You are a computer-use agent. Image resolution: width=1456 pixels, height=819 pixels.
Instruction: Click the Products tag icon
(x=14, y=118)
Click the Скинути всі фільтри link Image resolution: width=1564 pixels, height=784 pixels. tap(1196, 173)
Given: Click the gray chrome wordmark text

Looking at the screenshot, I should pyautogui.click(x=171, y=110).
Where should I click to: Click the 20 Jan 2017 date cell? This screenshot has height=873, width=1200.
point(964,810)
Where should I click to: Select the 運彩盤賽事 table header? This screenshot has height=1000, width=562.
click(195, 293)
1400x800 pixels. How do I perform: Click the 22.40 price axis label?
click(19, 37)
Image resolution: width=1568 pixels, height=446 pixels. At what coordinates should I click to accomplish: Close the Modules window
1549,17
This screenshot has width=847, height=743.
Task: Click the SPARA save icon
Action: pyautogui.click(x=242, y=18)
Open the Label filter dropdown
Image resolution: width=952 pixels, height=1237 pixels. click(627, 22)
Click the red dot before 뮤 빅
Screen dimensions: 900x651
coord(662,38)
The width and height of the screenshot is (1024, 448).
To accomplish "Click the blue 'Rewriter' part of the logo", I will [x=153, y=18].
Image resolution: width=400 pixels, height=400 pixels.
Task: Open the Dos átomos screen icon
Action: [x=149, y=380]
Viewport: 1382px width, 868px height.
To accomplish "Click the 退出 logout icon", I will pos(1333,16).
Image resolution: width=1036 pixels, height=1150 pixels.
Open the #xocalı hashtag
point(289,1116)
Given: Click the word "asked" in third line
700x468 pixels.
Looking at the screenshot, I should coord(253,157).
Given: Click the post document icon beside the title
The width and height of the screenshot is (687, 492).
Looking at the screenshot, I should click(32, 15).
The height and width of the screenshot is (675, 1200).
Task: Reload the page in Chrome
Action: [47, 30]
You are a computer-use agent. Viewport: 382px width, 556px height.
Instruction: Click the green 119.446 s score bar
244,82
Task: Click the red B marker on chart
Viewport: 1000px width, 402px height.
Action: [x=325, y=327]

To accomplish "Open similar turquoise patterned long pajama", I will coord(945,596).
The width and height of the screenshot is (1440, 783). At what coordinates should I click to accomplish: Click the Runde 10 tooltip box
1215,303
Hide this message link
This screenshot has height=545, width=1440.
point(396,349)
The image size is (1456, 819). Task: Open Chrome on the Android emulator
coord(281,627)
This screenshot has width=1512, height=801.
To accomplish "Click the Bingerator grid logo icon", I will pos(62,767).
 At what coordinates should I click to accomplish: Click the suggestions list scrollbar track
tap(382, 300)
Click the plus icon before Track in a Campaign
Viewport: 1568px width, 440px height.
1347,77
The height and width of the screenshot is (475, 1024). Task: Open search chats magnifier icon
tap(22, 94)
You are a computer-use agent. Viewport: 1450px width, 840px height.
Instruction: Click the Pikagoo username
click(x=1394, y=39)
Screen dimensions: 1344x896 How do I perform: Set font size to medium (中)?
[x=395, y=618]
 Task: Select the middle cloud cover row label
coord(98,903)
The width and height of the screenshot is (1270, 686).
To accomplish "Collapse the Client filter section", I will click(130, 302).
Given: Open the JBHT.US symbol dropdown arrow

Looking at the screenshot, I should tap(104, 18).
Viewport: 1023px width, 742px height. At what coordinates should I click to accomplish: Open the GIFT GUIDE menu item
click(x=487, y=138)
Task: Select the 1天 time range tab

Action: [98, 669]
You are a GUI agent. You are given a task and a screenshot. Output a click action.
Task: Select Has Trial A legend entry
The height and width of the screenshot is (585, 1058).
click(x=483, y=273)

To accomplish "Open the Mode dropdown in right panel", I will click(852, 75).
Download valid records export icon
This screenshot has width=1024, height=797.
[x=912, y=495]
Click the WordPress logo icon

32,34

------------------------------------------------------------

What you have to do. Transcribe, without any change, the lines of the listing from the line containing "will click(852, 75)." through the end of the listing, both ends included.

Answer to the exercise.
To accomplish "Open the Mode dropdown in right panel", I will click(852, 75).
Download valid records export icon
This screenshot has width=1024, height=797.
[x=912, y=495]
Click the WordPress logo icon

32,34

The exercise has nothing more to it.